→ **Direction**
Rewrite the lines between the one holding "below the hamlet" and the one holding "(x=234, y=259)", inclusive, replacing "square" with "block" and leaving everything else as it is.

─── Given records

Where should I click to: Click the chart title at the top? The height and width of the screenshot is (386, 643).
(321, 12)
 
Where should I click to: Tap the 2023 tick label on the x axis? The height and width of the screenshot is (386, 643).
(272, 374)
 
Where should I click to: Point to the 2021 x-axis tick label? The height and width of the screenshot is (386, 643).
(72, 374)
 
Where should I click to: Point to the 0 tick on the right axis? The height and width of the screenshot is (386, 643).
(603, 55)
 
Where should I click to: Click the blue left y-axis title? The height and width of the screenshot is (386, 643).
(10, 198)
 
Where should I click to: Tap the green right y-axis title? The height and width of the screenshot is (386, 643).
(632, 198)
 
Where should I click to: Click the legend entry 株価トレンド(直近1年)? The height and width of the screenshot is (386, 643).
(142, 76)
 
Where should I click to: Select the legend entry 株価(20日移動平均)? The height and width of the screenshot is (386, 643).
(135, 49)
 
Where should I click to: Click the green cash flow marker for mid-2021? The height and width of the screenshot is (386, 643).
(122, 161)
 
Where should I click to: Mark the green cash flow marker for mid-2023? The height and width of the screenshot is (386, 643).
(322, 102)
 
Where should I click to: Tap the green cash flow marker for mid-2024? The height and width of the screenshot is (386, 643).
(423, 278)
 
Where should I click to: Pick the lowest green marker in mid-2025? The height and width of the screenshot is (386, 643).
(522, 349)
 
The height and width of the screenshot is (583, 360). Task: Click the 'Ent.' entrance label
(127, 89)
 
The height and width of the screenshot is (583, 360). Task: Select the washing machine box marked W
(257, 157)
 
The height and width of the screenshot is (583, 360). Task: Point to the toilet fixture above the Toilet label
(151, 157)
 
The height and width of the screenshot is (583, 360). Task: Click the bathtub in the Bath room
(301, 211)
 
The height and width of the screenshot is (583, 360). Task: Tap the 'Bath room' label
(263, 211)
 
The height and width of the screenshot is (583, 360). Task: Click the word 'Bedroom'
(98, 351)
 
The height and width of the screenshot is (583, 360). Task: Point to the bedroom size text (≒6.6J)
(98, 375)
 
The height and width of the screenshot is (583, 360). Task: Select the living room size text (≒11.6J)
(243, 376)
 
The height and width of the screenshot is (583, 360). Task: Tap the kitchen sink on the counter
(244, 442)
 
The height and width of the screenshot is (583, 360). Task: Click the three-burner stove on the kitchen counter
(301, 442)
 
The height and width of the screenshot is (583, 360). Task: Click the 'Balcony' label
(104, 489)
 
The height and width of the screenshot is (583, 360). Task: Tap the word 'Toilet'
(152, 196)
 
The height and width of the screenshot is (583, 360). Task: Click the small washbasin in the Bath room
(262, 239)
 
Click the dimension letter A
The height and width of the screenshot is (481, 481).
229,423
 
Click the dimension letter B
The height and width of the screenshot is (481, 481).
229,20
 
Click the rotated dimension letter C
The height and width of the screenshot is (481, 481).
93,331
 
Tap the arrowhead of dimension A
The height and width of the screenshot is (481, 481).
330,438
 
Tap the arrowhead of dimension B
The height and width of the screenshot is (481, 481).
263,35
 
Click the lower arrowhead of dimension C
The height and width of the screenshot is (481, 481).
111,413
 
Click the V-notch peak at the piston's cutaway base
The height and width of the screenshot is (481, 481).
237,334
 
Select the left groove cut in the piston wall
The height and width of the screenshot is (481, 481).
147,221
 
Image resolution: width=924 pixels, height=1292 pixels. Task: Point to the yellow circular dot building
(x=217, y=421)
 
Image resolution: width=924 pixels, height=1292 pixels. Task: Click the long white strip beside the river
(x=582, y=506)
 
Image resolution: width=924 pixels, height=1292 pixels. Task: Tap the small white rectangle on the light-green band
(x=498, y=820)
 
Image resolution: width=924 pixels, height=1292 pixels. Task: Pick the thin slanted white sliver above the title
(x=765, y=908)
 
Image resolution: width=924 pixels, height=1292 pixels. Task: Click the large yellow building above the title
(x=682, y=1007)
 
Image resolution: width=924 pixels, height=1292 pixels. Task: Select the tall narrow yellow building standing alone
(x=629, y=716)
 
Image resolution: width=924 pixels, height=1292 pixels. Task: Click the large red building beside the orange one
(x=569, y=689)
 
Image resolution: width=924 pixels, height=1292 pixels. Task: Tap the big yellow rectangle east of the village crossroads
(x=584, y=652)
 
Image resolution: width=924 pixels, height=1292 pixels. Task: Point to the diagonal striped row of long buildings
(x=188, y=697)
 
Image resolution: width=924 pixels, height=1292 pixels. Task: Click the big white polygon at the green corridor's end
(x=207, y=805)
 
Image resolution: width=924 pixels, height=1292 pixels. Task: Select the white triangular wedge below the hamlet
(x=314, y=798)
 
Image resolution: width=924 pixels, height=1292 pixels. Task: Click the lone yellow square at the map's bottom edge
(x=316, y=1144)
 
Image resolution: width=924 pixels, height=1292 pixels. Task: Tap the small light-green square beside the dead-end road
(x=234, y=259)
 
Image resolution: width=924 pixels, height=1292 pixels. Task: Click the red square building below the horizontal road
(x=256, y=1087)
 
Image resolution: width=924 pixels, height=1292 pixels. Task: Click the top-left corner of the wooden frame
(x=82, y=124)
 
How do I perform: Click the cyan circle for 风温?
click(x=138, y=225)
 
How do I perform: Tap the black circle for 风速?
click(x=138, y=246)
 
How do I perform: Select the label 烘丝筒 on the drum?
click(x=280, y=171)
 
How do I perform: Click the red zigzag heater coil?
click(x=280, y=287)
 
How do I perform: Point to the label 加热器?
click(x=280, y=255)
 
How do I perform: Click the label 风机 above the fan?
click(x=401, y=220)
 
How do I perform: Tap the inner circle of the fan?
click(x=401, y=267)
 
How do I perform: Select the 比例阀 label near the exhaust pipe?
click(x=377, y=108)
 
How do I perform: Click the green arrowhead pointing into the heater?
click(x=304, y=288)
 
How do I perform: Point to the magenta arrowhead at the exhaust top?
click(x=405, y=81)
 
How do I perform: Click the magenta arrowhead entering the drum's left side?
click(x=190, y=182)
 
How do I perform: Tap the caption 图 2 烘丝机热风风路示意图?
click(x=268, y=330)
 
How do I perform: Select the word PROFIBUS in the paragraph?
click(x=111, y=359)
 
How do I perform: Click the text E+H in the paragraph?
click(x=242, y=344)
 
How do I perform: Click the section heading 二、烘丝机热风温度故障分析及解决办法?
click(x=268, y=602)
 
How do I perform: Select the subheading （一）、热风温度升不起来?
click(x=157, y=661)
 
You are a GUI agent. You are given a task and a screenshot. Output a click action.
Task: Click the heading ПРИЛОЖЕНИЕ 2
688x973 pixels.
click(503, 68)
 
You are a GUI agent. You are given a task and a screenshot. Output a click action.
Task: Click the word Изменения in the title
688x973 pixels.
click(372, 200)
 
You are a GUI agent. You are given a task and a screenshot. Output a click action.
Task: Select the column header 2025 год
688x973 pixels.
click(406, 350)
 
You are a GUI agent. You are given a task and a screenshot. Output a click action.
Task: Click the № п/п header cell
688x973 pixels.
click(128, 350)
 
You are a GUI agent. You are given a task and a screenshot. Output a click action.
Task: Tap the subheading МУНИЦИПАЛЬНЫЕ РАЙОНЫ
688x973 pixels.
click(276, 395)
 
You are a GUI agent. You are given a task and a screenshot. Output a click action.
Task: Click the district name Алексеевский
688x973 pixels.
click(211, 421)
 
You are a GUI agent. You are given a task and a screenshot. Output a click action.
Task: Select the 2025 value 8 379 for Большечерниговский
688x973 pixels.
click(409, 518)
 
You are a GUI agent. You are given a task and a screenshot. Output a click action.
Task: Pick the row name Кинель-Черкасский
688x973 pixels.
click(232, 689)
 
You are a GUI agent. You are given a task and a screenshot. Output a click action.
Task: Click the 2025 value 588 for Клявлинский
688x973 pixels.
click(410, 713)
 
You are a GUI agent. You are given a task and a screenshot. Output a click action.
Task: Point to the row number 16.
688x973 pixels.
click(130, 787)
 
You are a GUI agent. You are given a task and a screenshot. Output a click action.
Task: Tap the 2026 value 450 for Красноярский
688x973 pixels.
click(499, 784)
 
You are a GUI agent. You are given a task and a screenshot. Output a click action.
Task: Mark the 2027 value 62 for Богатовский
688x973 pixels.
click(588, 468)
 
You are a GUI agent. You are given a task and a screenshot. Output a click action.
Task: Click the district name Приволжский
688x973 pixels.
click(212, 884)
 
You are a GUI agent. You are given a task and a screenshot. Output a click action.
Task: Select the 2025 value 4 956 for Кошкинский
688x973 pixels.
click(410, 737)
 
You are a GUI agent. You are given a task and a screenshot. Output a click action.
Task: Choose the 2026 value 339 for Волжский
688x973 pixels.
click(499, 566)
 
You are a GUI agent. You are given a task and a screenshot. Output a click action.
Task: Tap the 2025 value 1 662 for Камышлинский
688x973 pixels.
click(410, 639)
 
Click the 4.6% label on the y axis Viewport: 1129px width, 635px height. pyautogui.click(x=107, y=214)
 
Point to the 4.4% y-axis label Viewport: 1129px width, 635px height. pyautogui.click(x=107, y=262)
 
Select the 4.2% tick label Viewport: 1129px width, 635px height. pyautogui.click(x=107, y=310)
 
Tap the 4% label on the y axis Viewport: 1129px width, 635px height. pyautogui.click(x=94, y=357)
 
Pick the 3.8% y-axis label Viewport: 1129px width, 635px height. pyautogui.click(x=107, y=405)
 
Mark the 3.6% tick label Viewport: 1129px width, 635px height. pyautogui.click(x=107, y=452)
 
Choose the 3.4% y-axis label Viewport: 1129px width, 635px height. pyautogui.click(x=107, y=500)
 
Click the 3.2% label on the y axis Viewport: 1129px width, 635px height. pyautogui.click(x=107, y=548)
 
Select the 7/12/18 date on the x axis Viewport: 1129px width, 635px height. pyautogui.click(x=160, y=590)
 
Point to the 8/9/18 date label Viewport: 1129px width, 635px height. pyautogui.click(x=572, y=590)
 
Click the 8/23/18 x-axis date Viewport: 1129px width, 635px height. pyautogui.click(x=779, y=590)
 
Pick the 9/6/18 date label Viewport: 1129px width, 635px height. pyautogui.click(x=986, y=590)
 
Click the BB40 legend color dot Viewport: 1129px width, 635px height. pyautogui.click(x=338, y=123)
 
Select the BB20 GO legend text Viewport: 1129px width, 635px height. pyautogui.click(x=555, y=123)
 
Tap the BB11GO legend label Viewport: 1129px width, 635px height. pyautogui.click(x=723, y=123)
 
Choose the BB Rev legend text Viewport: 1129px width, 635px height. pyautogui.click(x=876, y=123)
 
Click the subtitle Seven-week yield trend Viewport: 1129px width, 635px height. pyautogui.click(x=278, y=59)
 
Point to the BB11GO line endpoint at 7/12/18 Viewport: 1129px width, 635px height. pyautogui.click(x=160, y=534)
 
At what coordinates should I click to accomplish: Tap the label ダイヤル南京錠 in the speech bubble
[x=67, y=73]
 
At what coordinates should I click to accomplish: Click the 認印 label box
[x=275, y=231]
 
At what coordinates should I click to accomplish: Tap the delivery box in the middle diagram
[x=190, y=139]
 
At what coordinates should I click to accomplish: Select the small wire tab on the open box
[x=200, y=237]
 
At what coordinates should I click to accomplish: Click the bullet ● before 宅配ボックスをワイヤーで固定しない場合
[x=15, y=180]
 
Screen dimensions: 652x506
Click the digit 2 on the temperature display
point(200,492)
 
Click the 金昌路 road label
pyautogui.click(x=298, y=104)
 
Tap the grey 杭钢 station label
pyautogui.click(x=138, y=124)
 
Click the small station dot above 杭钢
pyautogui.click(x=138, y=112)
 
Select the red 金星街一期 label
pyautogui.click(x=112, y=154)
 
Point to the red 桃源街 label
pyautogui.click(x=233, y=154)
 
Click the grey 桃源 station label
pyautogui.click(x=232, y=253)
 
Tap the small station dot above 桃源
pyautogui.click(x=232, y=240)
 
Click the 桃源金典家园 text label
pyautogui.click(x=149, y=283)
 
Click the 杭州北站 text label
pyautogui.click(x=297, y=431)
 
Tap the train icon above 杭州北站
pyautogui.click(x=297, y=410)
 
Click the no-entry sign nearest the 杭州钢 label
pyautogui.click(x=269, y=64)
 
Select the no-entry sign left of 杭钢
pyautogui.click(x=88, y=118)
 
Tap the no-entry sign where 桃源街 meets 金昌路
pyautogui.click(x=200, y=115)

──────

→ **Response below**
Image resolution: width=924 pixels, height=1292 pixels. Task: Select the white triangular wedge below the hamlet
(x=314, y=798)
 
Image resolution: width=924 pixels, height=1292 pixels. Task: Click the lone yellow block at the map's bottom edge
(x=316, y=1144)
 
Image resolution: width=924 pixels, height=1292 pixels. Task: Tap the small light-green block beside the dead-end road
(x=234, y=259)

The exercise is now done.